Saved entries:
--------------------------------
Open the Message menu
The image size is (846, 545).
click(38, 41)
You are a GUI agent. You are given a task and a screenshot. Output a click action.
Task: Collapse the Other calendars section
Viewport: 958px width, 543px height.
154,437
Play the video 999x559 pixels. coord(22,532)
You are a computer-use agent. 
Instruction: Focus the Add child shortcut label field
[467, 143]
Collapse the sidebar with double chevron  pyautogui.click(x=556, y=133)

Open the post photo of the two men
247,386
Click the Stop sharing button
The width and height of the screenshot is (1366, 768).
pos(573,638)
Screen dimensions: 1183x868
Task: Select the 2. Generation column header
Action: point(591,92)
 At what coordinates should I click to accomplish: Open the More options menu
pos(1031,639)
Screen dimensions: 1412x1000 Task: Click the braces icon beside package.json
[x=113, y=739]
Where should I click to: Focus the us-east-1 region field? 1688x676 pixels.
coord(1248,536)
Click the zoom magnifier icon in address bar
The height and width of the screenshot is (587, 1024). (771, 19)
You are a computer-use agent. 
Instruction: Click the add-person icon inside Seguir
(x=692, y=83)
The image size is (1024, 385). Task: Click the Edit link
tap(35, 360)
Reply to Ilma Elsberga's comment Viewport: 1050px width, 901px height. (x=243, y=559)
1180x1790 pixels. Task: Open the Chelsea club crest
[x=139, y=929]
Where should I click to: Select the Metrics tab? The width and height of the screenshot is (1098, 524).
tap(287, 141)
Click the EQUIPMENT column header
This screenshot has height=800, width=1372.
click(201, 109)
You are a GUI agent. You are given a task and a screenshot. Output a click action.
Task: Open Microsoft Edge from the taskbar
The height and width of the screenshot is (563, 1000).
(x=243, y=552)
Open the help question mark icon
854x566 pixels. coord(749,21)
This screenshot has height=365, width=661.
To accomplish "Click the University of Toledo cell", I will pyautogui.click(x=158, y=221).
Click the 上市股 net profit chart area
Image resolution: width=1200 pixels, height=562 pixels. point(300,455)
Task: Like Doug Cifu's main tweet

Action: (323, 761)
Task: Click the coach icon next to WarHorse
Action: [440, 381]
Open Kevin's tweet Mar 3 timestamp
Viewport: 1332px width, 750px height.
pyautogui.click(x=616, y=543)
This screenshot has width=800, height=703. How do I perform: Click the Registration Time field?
--------------------------------
> **Exercise prompt**: Find "Where should I click to: Select" in the records above. Repeat its line and every later line exactly, through the last one.

> **Final answer**:
Where should I click to: Select the Metrics tab? The width and height of the screenshot is (1098, 524).
tap(287, 141)
Click the EQUIPMENT column header
This screenshot has height=800, width=1372.
click(201, 109)
You are a GUI agent. You are given a task and a screenshot. Output a click action.
Task: Open Microsoft Edge from the taskbar
The height and width of the screenshot is (563, 1000).
(x=243, y=552)
Open the help question mark icon
854x566 pixels. coord(749,21)
This screenshot has height=365, width=661.
To accomplish "Click the University of Toledo cell", I will pyautogui.click(x=158, y=221).
Click the 上市股 net profit chart area
Image resolution: width=1200 pixels, height=562 pixels. point(300,455)
Task: Like Doug Cifu's main tweet

Action: (323, 761)
Task: Click the coach icon next to WarHorse
Action: [440, 381]
Open Kevin's tweet Mar 3 timestamp
Viewport: 1332px width, 750px height.
pyautogui.click(x=616, y=543)
This screenshot has width=800, height=703. How do I perform: Click the Registration Time field?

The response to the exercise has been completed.